12      Este órgão jurisdicional limitou o objeto do processo cível que lhe foi submetido à questão da prescrição da ação em causa. Em aplicação do artigo 3.o do Regulamento n.o 2988/95, declarou que, no caso em apreço, o prazo de prescrição do procedimento de quatro anos, previsto por esse regulamento, tinha começado a correr em 1 de janeiro de 2014, mas tinha sido interrompido nomeadamente pelos avisos de pagamento e a notificação para cumprir de 11 de maio, 12 de novembro e 16 de dezembro de 2015 e que, assim, essa ação não tinha prescrito.

13      O tribunal em que GM interpôs recurso decidiu que o Regulamento n.o 2988/95 não era aplicável e que, por força do § 1489 do ABGB, a ação tinha prescrito.

14      A República da Áustria interpôs então recurso de «Revision» desta última decisão no Oberster Gerichtshof (Supremo Tribunal de Justiça, Áustria), que é o órgão jurisdicional de reenvio, alegando que o prazo de prescrição de quatro anos, previsto no artigo 3.o, n.o 1, primeiro parágrafo, do Regulamento n.o 2988/95, deve ser aplicado aos pedidos de reembolso em causa e que os avisos de pagamento mencionados no n.o 10 do presente acórdão devem ser qualificados de «atos emanados da autoridade competente tendo em vista instruir ou instaurar procedimento por irregularidade», tendo por efeito interromper esse prazo de prescrição, nos termos do artigo 3.o, n.o 1, terceiro parágrafo, desse regulamento. A ação de reembolso não tinha, assim, prescrito. Se o referido regulamento não fosse aplicável, havia então que aplicar o prazo de prescrição de trinta anos previsto no § 1478 do ABGB.

15      GM afirma que o Regulamento n.o 2988/95 não é aplicável na medida em que apenas cobre os direitos que devem ser garantidos «por instrumentos de direito público». Ora, as ajudas em causa foram pagas em aplicação de um contrato de direito privado regido pelo direito nacional. Tendo já expirado o prazo de três anos previsto no § 1489 do ABGB no momento da propositura da ação em primeira instância, esta tinha prescrito. Admitindo que esse regulamento seja aplicável, a ação tinha prescrito, de qualquer modo. Com efeito, os pedidos e avisos de pagamento não podem ser qualificados de atos tendo em vista instruir ou instaurar procedimento por irregularidade, na aceção do artigo 3.o, n.o 1, terceiro parágrafo, do referido regulamento.

16      O órgão jurisdicional de reenvio considera que a solução do litígio que lhe foi submetido depende da questão de saber se o prazo de prescrição de quatro anos, previsto no artigo 3.o do Regulamento n.o 2988/95, é aplicável quando uma ajuda cofinanciada pela União Europeia não foi concedida por um «ato administrativo de poder público», e o processo de recuperação dessa ajuda é, portanto, da alçada do direito privado. Entende que, se esta disposição fosse aplicável, GM não poderia invocar o prazo de prescrição de três anos, previsto no § 1489 do ABGB, assim como a República da Áustria não poderia invocar o prazo de prescrição de trinta anos, previsto no § 1478 do ABGB, uma vez que este último prazo não respeita o princípio da proporcionalidade.

Dados fornecidos -
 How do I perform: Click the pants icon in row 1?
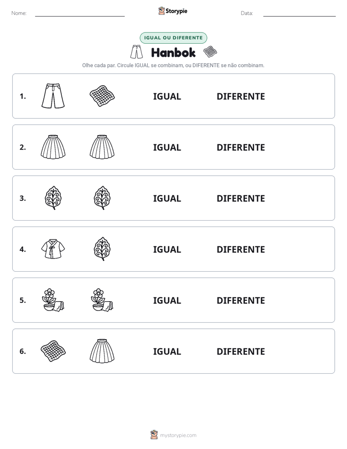(53, 96)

O que fazer -
(a) Resuma em duas frases o texto sobre a prescrição da ação.
(b) No texto sobre a prescrição da ação, qual é o prazo de prescrição previsto no § 1478 do ABGB?
(c) Por favor, retome o texto sobre a prescrição da ação a partir do ponto em que termina.
A listagem não tem qualquer papel nestas tarefas.

Respostas -
(a) O órgão jurisdicional de primeira instância declarou que o prazo de prescrição de quatro anos do Regulamento n.º 2988/95 tinha sido interrompido e que a ação não tinha prescrito, mas o tribunal de recurso decidiu que esse regulamento não era aplicável e que, por força do § 1489 do ABGB, a ação tinha prescrito. Perante o recurso de «Revision» da República da Áustria e a posição contrária de GM, o órgão jurisdicional de reenvio considera que a solução do litígio depende de saber se esse prazo de quatro anos se aplica quando uma ajuda cofinanciada pela União Europeia não foi concedida por um «ato administrativo de poder público» e a sua recuperação é da alçada do direito privado.

(b) Um prazo de trinta anos.

(c)
17      Nestas condições, o Oberster Gerichtshof (Supremo Tribunal de Justiça) decidiu suspender a instância e submeter ao Tribunal de Justiça as seguintes questões prejudiciais:

«1)      O artigo 3.o do Regulamento [n.o 2988/95] é diretamente aplicável aos pedidos através dos quais a República da Áustria reclama, por via cível, o reembolso das ajudas que concedeu contratualmente aos requerentes, no âmbito de um programa que constitui uma medida agroambiental ao abrigo do Regulamento [n.o 1698/2005], porque o beneficiário da ajuda incumpriu as obrigações contratuais?

2)      Em caso de resposta afirmativa à primeira questão, deve o artigo 3.o, n.o 1, terceiro parágrafo, do [Regulamento n.o 2988/95] ser interpretado no sentido de que também se verifica um ato de instrução ou de instauração de um procedimento por irregularidade interruptivo da prescrição quando, após o primeiro pedido extrajudicial de reembolso, a entidade que concede a ajuda exige novamente o pagamento ao beneficiário, incluindo reiteradamente, e o interpela extrajudicialmente, em vez de fazer valer o seu direito ao reembolso por via judicial?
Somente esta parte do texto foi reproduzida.